BACKGROUND OF THE INVENTION

1. Field of the Invention

The present invention relates to a method and apparatus for mounting a flat printing plate on a cantilevered plate cylinder of a printing press, particularly in a lithographic web-fed rotary printing press.

2. Description of the Prior Art

In order to mount a conventional flat printing plate on the plate cylinder body of a rotary printing press, the plate must be wrapped around the plate cylinder body and tightened by a lock-up device at the end portions of the plate. In prior art presses including a conventional plate cylinder which is rotatably supported by two bearings mounted to the right-hand and the left-hand side walls of the printing press, mounting of a flat printing plate is usually performed by inserting a first bent end of the printing plate into a first groove of the lock-up device, rotating the plate cylinder until the second end of the printing plate can be inserted into a second groove of the lock-up device, inserting the second end into the second groove, and then actuating the lock-up device, so that the printing plate is tightened and securely held on the circumferential surface of the plate cylinder body.

In presses using a cantilevered plate cylinder--a plate cylinder which is rotatably supported at only one end in only one side wall of the printing press--it is also possible to mount a conventional flat printing plate on the plate cylinder by sliding it from the side onto the plate cylinder body, such that the bent end portions of the printing plate are received and guided in an axially extending groove or recess formed in the plate cylinder body.

A method of sliding a conventional printing plate onto a cantilevered plate cylinder body from the side is described in, e.g., U.K. Patent Application No. 2 286 365. When mounting a flat printing plate according to the method described in U.K. Patent Application No. 2 286 365, the problem arises that it is difficult to hold the flat printing plate in a cylindrical shape to thereby obtain concentricity with the plate cylinder.

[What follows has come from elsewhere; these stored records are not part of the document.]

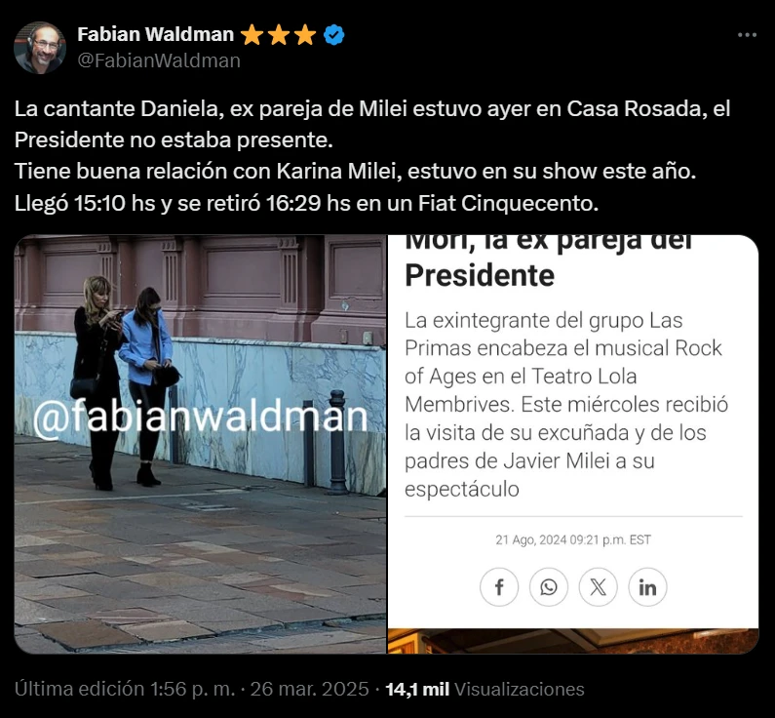This screenshot has height=718, width=775.
Task: Click the @fabianwaldman watermark on the photo
Action: click(201, 417)
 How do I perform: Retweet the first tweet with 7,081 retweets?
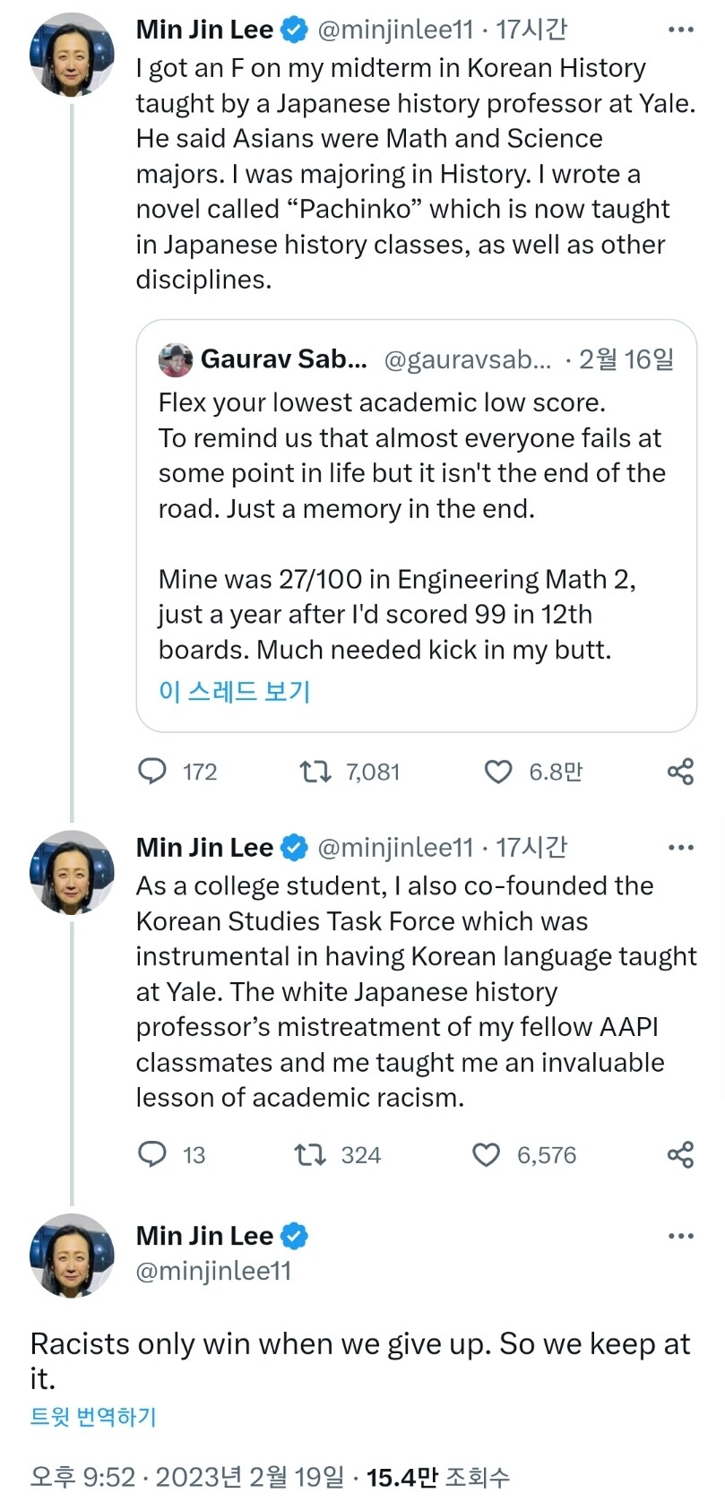pos(315,772)
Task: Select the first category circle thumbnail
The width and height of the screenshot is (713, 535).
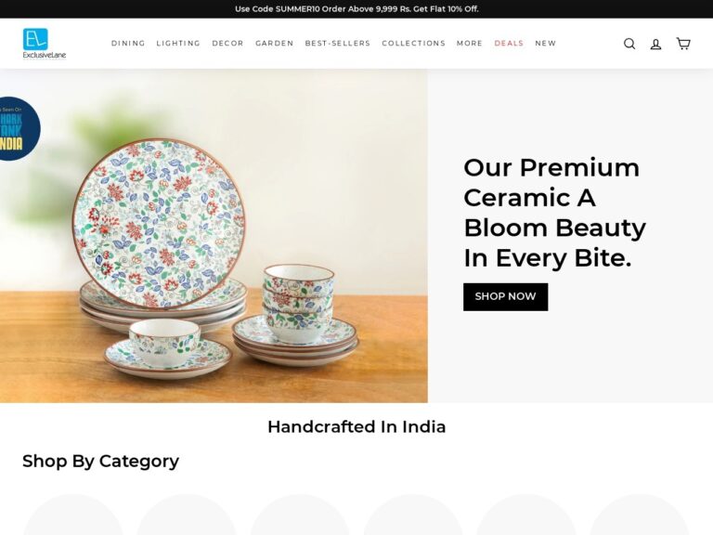Action: 72,515
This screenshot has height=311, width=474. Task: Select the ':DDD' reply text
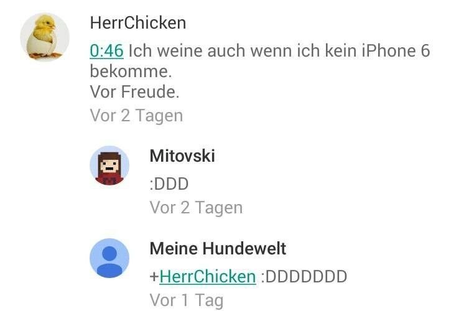pyautogui.click(x=169, y=183)
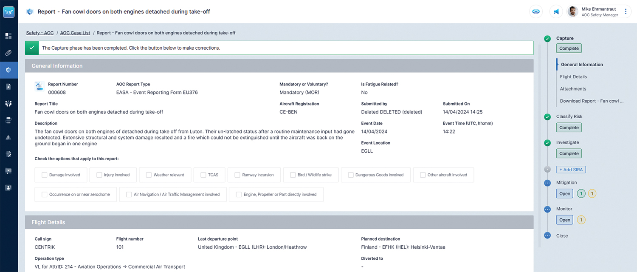Tick the Bird / Wildlife strike option
This screenshot has width=637, height=272.
coord(293,175)
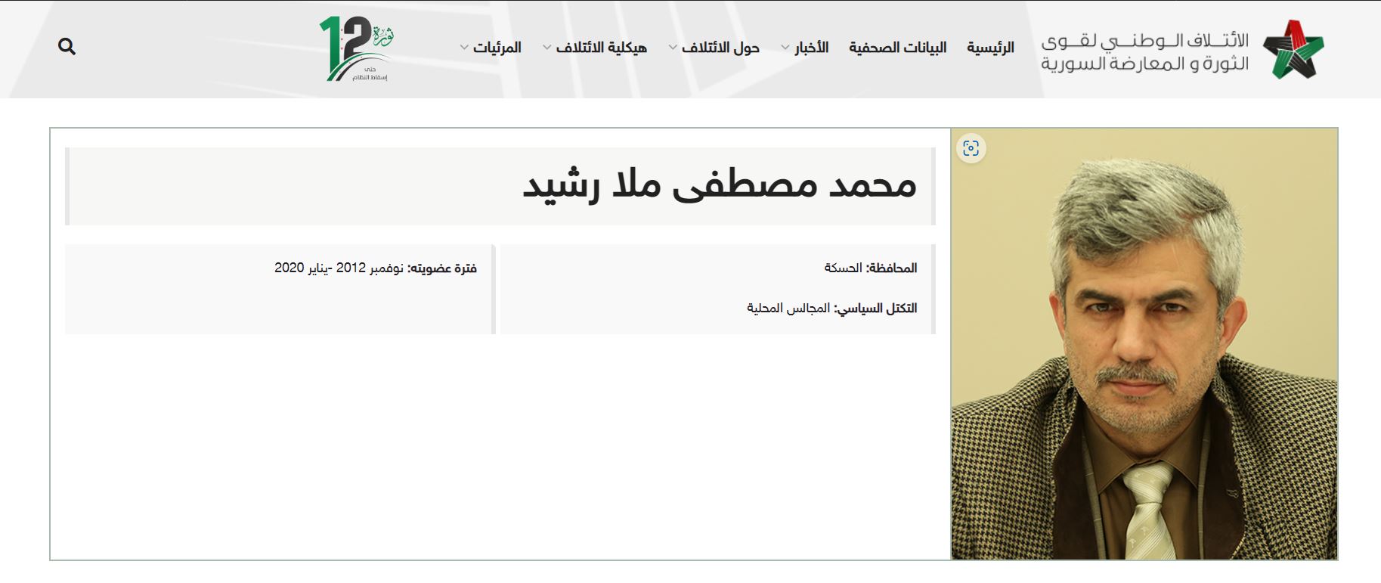Click the التكتل السياسي field text
Image resolution: width=1381 pixels, height=583 pixels.
(x=831, y=309)
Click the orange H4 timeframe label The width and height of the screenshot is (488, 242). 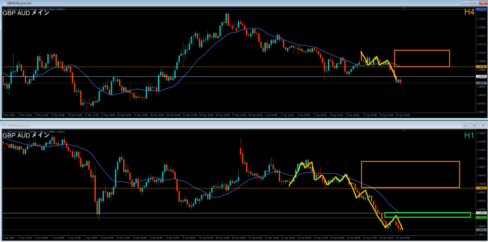[469, 12]
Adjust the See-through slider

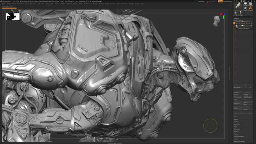point(211,1)
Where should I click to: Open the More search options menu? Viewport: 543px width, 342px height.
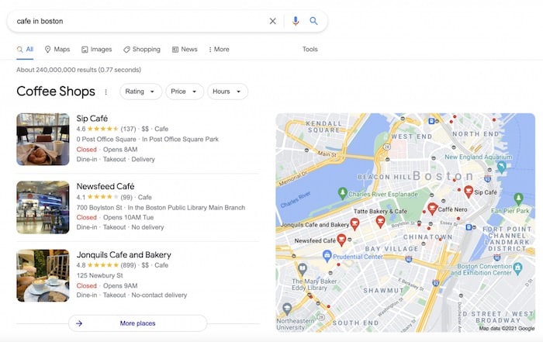point(219,50)
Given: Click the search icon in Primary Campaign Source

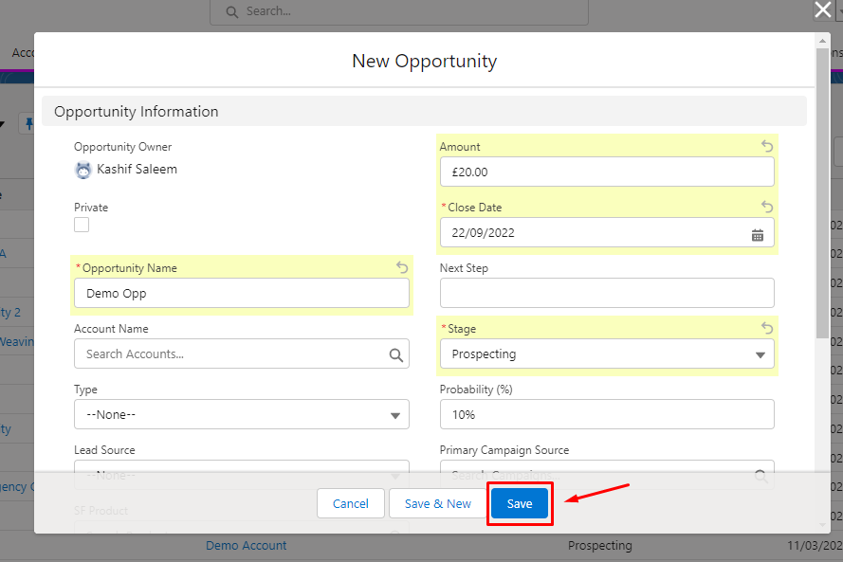Looking at the screenshot, I should coord(761,475).
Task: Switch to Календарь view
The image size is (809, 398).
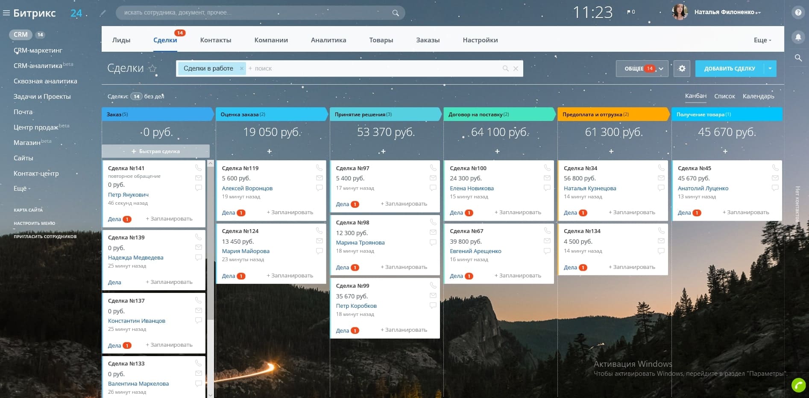Action: [x=758, y=96]
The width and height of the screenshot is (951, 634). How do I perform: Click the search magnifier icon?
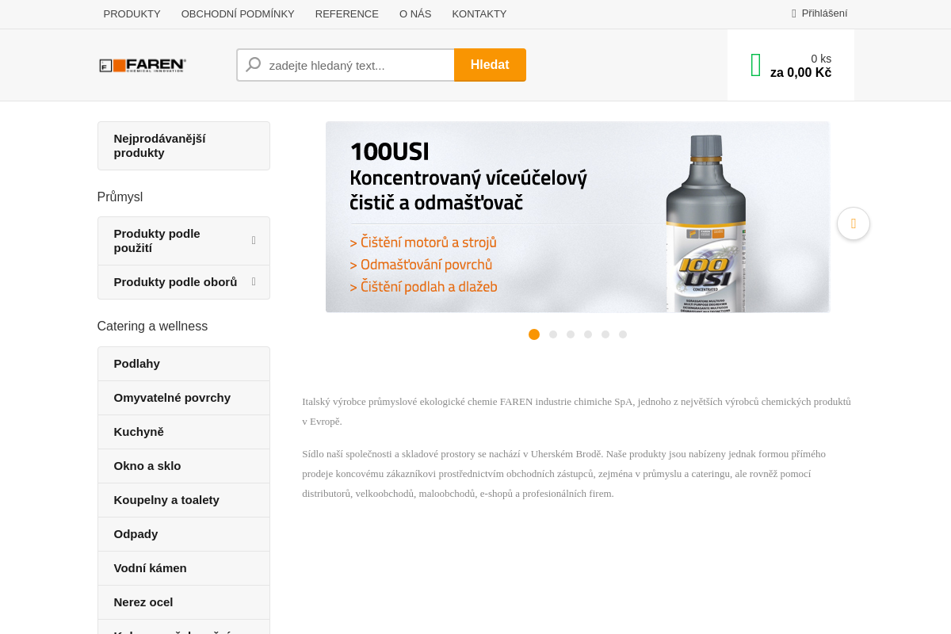pyautogui.click(x=252, y=64)
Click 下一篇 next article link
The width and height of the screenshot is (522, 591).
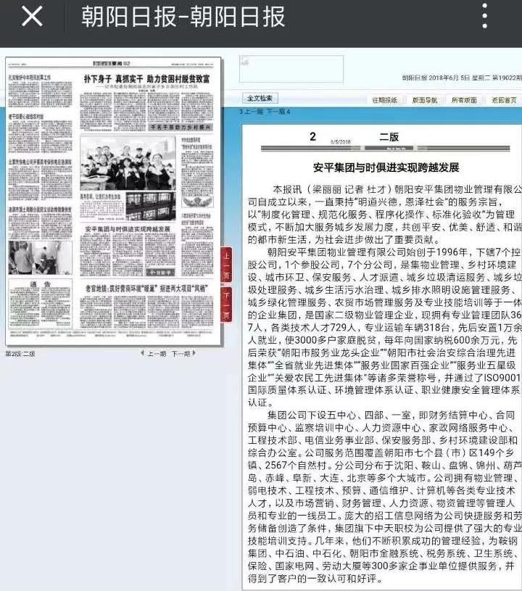[x=278, y=112]
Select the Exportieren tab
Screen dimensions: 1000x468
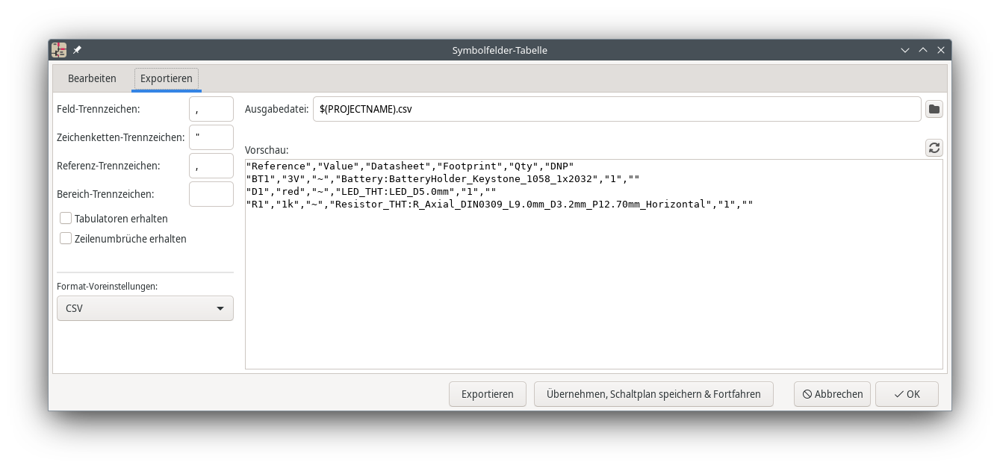(167, 78)
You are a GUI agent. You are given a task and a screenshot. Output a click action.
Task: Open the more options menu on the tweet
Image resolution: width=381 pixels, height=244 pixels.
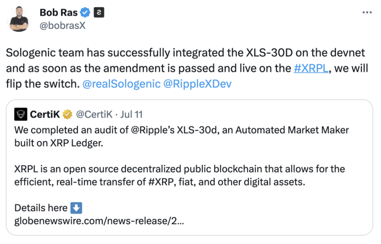point(366,13)
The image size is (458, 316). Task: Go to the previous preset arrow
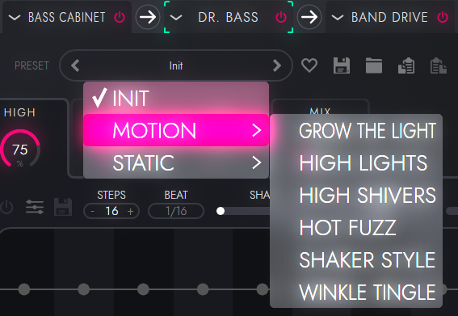(75, 65)
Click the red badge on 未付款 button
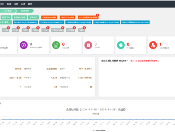175x132 pixels. (x=8, y=28)

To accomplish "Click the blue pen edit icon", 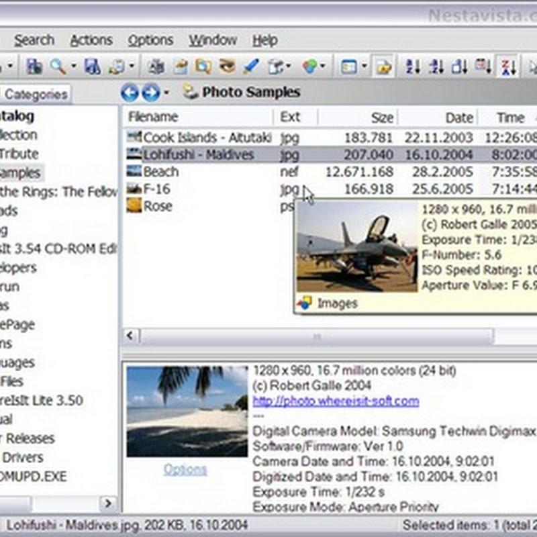I will [250, 66].

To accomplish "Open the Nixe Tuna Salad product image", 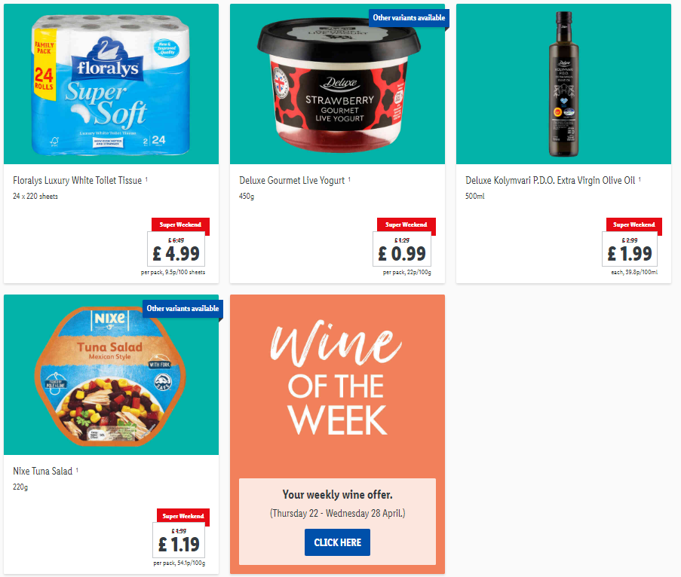I will click(111, 375).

Furthermore, the intrinsic forces of the resilient plate material, usually aluminum, which tend to keep the printing plate in its original flat state, cause friction between the plate material and the plate cylinder body which increases the forces which must be applied to slide the plate onto the plate cylinder body and which thereby also increases the danger of damaging the plate. Such damage, for example, can result in changes in the flat plate length or the geometry of the bent plate, severely affecting the quality of the printed product.

SUMMARY OF THE INVENTION

It is an object of the present invention to provide a method and apparatus for mounting a flat printing plate on a cantilevered plate cylinder body of a rotary printing press, in particular a lithographic web-fed rotary printing press, which allows precise and easy mounting of the plate, and which further reduces the danger of damaging the plate by changing its bent-plate geometry, its flat plate length, etc., during the mounting procedure.

According to the present invention, a method for mounting a flat printing plate onto a cantilevered plate cylinder of a printing press includes the steps of loosely rolling the printing plate until it is in an essentially cylindrical shape, inserting the plate into a hollow tube having an inner diameter which is slightly larger than the outer diameter of the plate cylinder body, sliding the tube with the printing plate over a mandrel from the side onto the plate cylinder body, where the mandrel is arranged concentric to the plate cylinder body and has an outer diameter which is smaller than the inner diameter of the tube and which is larger than the outer diameter of the plate cylinder body, fastening the printing plate by actuating a plate lock-up device, and sliding the tube off the plate cylinder.

According to another object of the present invention, the end portions of the printing plate are bent prior to inserting the printing plate into the tube and a recess is formed within the mandrel which allows free movement of the end portions when sliding the tube with the printing plate onto the plate cylinder body.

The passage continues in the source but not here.